Albert Place, 10 -18 Bridge Street, Kilrea, Coleraine, Co. Londonderry, BT51 5RS is a Grade B2 listed building in the Causeway Coast and Glens local planning authority area, Northern Ireland. First listed on 22 June 1977. 1 related planning application.
Albert Place, 10 -18 Bridge Street, Kilrea, Coleraine, Co. Londonderry, BT51 5RS
- WRENN ID
- idle-rafter-finch
- Grade
- B2
- Local Planning Authority
- Causeway Coast and Glens
- Country
- Northern Ireland
- Date first listed
- 22 June 1977
- Source
- NI Environment Agency listing
Description
Albert Place is a freestanding, three-storey symmetrical building in the Georgian style, constructed in the mid 19th century on the north side of Bridge Street, Kilrea. It was originally built as two adjoining houses with shops on the ground floor and has been substantially remodelled and refurbished in recent decades. Despite extensive alterations, much of the character of the restrained principal elevation survives, largely through the retention of the timber sash windows and stonework. The building continues to dominate the Bridge Street streetscape and represents the ambitious and coherent programme of development in Kilrea instigated by the Mercers' Company during the mid 19th century.
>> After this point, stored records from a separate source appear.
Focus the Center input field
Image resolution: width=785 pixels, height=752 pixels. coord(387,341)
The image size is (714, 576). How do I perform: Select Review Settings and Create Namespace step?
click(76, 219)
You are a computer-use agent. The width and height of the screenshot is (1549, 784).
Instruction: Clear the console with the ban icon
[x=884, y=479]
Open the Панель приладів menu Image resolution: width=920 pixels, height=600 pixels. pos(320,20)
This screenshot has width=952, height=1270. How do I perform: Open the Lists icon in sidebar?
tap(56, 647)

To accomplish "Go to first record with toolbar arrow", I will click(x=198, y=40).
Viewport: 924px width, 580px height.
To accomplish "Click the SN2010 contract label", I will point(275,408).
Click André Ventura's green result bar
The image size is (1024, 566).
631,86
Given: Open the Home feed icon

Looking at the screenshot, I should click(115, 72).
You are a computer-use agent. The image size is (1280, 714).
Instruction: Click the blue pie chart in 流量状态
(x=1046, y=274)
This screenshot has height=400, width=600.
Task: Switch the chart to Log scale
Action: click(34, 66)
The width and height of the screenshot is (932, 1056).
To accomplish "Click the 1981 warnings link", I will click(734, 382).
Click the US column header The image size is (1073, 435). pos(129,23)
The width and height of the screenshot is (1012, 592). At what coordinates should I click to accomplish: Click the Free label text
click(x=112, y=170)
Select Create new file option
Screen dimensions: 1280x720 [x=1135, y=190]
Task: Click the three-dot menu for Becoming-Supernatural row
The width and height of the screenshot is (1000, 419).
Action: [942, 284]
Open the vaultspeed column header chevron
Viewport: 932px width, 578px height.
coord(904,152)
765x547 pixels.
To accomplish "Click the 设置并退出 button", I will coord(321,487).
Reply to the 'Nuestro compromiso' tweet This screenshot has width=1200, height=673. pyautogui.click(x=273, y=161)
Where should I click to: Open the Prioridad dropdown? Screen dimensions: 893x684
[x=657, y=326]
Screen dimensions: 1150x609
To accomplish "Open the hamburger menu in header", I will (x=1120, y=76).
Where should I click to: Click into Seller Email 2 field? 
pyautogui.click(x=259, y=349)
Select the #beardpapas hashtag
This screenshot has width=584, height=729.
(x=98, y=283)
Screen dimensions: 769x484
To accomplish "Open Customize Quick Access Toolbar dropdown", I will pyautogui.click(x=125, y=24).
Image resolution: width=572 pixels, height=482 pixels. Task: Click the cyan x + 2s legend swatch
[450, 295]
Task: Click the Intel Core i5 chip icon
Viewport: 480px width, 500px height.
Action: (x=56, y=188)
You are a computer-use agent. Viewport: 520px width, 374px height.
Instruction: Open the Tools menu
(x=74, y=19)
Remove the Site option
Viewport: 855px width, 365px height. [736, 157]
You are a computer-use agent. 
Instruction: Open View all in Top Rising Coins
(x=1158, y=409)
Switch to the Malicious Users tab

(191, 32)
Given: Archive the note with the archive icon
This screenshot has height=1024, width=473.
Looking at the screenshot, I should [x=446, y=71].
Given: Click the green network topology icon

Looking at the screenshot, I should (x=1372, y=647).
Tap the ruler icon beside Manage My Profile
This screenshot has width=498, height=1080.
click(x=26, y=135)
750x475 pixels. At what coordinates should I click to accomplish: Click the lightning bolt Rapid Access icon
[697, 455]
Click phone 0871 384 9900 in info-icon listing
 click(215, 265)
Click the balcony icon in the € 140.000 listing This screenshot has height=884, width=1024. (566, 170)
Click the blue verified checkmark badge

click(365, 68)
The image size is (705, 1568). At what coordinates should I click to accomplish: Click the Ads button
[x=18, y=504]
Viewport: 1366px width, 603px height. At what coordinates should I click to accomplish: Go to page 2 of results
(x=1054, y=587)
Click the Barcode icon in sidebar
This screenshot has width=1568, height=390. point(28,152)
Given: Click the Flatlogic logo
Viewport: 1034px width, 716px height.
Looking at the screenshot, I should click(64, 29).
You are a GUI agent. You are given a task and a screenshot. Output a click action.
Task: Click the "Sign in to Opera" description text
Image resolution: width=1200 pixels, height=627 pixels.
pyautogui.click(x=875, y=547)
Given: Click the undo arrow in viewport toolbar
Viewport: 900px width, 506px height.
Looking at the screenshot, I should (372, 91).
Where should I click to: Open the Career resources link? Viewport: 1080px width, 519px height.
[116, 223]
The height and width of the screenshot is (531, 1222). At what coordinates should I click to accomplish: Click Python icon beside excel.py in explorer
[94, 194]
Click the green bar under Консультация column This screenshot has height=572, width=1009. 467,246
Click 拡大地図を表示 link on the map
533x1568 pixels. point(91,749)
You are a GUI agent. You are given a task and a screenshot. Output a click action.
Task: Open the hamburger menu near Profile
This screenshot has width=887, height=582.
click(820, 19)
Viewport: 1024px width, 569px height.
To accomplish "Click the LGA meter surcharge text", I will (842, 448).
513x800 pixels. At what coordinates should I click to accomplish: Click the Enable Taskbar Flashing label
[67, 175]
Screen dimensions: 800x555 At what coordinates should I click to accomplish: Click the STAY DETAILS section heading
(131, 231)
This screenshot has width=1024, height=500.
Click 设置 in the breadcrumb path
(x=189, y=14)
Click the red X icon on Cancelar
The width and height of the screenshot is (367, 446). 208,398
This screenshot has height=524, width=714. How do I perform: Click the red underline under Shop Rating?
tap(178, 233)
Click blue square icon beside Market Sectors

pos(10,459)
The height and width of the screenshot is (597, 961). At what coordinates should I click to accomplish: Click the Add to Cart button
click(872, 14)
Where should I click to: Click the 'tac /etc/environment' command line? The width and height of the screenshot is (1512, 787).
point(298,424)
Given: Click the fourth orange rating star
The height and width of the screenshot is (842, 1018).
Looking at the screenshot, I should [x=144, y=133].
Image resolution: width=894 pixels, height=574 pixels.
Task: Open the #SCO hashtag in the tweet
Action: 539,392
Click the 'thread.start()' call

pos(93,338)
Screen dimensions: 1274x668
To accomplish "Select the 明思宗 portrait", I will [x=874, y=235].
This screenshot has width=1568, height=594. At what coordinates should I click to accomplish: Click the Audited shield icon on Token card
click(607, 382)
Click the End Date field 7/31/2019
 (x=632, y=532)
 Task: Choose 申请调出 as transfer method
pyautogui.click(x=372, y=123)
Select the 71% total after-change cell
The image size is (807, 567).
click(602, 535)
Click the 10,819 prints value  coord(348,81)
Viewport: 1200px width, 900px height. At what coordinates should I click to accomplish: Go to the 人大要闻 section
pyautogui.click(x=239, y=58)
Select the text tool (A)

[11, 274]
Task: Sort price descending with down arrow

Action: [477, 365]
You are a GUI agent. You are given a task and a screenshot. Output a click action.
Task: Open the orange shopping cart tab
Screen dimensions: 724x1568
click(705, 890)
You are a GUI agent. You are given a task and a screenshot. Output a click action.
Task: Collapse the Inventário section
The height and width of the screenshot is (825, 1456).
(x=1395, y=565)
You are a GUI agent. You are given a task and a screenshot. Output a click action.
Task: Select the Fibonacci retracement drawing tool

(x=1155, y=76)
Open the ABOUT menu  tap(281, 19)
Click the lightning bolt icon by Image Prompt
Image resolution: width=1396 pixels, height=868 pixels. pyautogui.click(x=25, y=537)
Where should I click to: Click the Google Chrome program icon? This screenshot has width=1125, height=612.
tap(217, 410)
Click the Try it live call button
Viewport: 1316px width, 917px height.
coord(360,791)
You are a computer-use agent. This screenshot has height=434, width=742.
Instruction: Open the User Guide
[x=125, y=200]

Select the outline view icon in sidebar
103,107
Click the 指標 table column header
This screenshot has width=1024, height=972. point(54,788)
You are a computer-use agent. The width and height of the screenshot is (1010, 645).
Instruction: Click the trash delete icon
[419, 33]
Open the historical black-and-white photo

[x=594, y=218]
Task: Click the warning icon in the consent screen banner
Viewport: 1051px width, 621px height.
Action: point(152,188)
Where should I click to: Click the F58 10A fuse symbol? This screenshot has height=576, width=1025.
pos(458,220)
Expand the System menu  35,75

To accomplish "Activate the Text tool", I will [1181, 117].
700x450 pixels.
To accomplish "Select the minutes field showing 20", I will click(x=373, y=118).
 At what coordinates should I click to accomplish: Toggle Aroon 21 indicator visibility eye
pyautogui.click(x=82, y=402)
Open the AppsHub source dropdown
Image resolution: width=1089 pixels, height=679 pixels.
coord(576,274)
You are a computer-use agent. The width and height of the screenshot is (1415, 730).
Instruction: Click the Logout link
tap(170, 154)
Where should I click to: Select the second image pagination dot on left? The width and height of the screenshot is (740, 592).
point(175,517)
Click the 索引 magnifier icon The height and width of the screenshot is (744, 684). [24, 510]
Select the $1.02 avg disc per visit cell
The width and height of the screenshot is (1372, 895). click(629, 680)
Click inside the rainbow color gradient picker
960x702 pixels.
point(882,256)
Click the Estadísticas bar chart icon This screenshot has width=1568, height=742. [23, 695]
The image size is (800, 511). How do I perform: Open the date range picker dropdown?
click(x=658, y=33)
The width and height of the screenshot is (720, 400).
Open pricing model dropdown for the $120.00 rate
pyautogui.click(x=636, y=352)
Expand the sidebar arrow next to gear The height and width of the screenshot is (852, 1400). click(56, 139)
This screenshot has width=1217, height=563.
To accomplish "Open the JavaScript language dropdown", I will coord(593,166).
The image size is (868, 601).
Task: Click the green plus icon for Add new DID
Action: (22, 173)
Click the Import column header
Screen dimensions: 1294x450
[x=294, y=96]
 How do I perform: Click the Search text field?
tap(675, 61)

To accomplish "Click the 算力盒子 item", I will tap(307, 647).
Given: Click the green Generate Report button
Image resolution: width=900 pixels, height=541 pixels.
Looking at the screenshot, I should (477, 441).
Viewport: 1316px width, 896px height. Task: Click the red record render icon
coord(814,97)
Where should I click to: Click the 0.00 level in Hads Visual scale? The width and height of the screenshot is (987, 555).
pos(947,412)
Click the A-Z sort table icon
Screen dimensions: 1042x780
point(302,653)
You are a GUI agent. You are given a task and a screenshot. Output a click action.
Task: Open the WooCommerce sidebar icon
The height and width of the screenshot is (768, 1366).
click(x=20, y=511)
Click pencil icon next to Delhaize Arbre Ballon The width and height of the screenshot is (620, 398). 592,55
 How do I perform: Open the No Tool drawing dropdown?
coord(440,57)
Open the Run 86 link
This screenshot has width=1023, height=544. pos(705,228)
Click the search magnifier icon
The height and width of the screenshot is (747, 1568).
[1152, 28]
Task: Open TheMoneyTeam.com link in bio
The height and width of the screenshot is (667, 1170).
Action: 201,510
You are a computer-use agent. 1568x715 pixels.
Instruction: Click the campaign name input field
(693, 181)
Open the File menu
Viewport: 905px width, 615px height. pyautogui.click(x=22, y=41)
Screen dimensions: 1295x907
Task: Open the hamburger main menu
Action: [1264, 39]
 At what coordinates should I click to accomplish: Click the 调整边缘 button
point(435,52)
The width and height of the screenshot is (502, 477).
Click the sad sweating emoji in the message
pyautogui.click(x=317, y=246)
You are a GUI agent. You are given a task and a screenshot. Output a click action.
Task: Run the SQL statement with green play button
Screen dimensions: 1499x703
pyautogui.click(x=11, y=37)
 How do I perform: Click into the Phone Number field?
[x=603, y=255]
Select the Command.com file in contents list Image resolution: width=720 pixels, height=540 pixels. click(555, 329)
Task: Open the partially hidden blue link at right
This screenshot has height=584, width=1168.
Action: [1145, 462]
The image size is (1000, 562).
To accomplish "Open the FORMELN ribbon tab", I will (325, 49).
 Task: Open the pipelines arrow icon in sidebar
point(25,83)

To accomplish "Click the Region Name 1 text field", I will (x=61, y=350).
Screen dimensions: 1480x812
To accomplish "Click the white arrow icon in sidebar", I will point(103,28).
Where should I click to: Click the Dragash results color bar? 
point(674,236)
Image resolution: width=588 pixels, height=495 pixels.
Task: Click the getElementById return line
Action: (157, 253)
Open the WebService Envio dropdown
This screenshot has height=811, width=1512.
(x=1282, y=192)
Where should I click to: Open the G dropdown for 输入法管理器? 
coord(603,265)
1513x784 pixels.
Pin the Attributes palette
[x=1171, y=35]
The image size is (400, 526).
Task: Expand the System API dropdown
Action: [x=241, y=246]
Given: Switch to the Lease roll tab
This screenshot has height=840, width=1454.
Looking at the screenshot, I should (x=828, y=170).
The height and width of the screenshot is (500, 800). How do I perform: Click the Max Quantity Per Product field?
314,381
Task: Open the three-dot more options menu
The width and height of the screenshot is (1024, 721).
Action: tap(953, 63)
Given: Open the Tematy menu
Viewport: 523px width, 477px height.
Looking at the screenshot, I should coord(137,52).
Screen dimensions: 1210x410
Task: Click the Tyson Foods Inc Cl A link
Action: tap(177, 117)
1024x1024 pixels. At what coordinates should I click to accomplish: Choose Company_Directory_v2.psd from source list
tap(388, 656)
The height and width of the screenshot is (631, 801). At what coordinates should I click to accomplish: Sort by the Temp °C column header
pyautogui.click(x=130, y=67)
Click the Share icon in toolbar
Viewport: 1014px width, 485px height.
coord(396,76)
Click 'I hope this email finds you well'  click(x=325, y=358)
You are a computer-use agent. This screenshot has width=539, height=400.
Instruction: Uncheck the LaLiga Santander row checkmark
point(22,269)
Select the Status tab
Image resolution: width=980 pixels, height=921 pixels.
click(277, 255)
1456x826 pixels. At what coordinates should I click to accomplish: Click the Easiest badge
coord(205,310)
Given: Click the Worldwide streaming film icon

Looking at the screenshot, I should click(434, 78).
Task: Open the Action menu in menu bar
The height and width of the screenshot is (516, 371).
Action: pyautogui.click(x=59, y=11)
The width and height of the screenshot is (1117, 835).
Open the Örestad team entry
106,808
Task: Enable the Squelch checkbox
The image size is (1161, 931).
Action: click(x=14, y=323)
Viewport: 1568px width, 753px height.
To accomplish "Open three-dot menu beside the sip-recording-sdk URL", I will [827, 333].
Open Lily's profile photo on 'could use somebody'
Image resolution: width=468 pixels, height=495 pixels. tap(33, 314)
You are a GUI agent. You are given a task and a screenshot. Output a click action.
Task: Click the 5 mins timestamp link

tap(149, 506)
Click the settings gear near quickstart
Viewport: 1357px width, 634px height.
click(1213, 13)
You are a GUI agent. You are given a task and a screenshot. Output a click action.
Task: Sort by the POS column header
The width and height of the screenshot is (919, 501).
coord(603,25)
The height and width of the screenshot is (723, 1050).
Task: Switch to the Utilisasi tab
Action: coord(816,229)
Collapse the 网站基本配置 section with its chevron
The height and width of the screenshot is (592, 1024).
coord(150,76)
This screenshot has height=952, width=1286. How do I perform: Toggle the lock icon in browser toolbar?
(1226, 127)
The building is rectangular on plan with a remodelled and enlarged central return to the rear. Single-storey porches abut both side elevations as later additions, and a substantial outbuilding sits directly to the north. The hipped slate roof has angled ridge tiles; chimney stacks have been removed. Cast-iron half-round rainwater goods with decorative hoppers are in place. The main elevation is faced in ashlar sandstone; the sides and porches are ruled-and-lined rendered; the rear and abutting return are roughcast. Raised quoins appear on the main building and on the porches.
Windows are a combination of 6-over-6 and 3-over-6 timber sashes with stone sills (some replacement) and plain surrounds, except for moulded architraves to the blind openings at ground floor level.
The principal elevation faces south and is six openings wide on each floor. The second floor has 3-over-6 sash windows; the first floor has 6-over-6 sash windows. At ground floor level, two wide openings at the centre are filled with modern glazing, with a deeply recessed door to the left, surmounted by modern signage and metal roller shutters. The central openings are flanked on either side by door openings that have been infilled and rendered. The outer windows are also infilled, retaining stone sills and projecting moulded architraves. Vestiges of a former painted sign reading "Albert Place" remain on the left side above ground floor level.
The west elevation has a central window to the second floor and a sixteen-pane window below, the upper portion of which is partially covered over with the sill removed. A gabled single-storey porch sits to the right, with metal-frame casement windows to the main elevation and the left cheek, and a six-panelled replacement timber door to the right cheek.
The rear (north) elevation has a metal-frame window to the right side at ground floor level; the remaining windows have been infilled. A two-storey, hipped-roof roughcast extension abuts the rear and encompasses most of the elevation. The return is otherwise blank, except for a central steel door to the north elevation and a similar door to the centre of the right cheek.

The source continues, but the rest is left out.